Vice provost has global vision for campus
In 1984, Neal McCrillis arrived at UIC in a yellow Ford Pinto, ready to begin his master’s studies in history.
He stayed until 1995, after receiving his master’s degree and Ph.D. in history and serving as an assistant professor for two years.
“A lot of things were very different back then,” he said. “I came to UIC with a pretty narrow vision, being trained to become an expert in my particular field. When you start teaching, you learn that you need to teach more broadly. And being an administrator for nearly 20 years, you learn how to work not just in your subject, but within other disciplines, too.”
McCrillis returned to campus March 1 to begin a new role: serving as UIC’s first vice provost for international affairs. He also holds an appointment as an associate professor in the history department.
His vision is to “empower the university, faculty and students to be globally prepared and globally engaged.”
“To me, that starts with what kind of students we want to graduate,” he said. “How do we develop processes to enable those students to become globally prepared students?”
His first two weeks back on campus have been productive, McCrillis said. In the short term, he’s developing an international travel policy for the campus, which would include, for example, information on traveling to high-risk locations.
He’s also exploring UIC’s current international partnerships.
“Whether it’s a research collaboration on the faculty level or students doing exchanges or study abroad, we want to make sure we’re looking at the potential and impact of any partnership,” he said. “Any institution that wants to be a globally engaged campus really needs a strategy.”
The Office of the Vice Provost for International Affairs includes the Office of International Services, Office of International Affairs, US/Asia Executive Development Program, Tutorium in Intensive English and the Study Abroad Office.
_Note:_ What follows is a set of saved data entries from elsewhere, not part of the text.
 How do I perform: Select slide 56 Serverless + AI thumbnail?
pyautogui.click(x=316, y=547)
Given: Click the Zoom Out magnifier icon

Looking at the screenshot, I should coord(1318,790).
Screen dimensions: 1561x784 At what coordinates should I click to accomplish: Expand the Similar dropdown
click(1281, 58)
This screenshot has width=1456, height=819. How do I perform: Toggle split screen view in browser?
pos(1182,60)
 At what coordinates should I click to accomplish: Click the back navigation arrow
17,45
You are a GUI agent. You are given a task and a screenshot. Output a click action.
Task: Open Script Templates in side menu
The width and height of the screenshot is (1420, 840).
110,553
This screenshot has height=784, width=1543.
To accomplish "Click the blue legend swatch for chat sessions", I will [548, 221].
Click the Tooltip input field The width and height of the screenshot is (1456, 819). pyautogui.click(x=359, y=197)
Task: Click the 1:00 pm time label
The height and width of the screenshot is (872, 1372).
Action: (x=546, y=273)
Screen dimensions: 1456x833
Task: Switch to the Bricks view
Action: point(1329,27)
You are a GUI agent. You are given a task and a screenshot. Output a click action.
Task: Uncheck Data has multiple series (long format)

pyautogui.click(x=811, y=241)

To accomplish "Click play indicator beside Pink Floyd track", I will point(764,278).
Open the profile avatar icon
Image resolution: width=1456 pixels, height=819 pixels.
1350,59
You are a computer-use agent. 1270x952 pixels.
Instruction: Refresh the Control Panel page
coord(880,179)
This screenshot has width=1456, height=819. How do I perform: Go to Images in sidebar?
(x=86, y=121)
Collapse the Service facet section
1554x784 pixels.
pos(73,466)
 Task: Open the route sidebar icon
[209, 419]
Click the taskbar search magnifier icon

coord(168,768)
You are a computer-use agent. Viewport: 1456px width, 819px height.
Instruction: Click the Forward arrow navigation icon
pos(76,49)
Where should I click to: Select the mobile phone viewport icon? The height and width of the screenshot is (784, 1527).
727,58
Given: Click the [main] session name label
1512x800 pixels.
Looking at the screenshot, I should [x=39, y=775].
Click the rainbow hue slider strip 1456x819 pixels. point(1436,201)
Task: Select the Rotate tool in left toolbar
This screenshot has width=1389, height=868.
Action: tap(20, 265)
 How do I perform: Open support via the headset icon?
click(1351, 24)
McCrillis will also assist with the Shorelight Education/UIC Global partnership, which supports the recruitment and success of international students.
“UIC is now well positioned to enhance its international programs at home and abroad, further establish its international presence, and grow its research collaborations around the world,” said Susan Poser, provost and vice chancellor for academic affairs.
McCrillis most recently was the Mildred Miller Fort Foundation Eminent Scholar Chair of International Education, executive director of the Center for International Education, and associate professor of history at Columbus State University in Columbus, Georgia. There, he led internationalization efforts, which received a Senator Paul Simon Award for Comprehensive Internationalization from the NAFSA Association of International Educators.
McCrillis plans to spend the next year or so focused on working with UIC colleagues to create a globalization strategy before traveling to meet UIC’s international partners.
“It’s absolutely essential that you meet with people,” he said. “It’s important that you see where people work and how they work.”
When McCrillis was a student at UIC, he was a Cubs fan. He’s excited to move back to the city and root for the World Series champions.
He also enjoys playing racquetball, fly fishing and reading in his spare time. His wife, Michele McCrillis, is an associate professor of art history at Columbus State, and his daughter, Margot, studies English literature at Dickinson College in Pennsylvania.
McCrillis is a scholar of British and 20th-century European history. His most recent research focused on the British response to the U.S. during World War I.
“History is still a passion of mine,” McCrillis said. “I enjoy reading history or biographies — especially something outside my field.”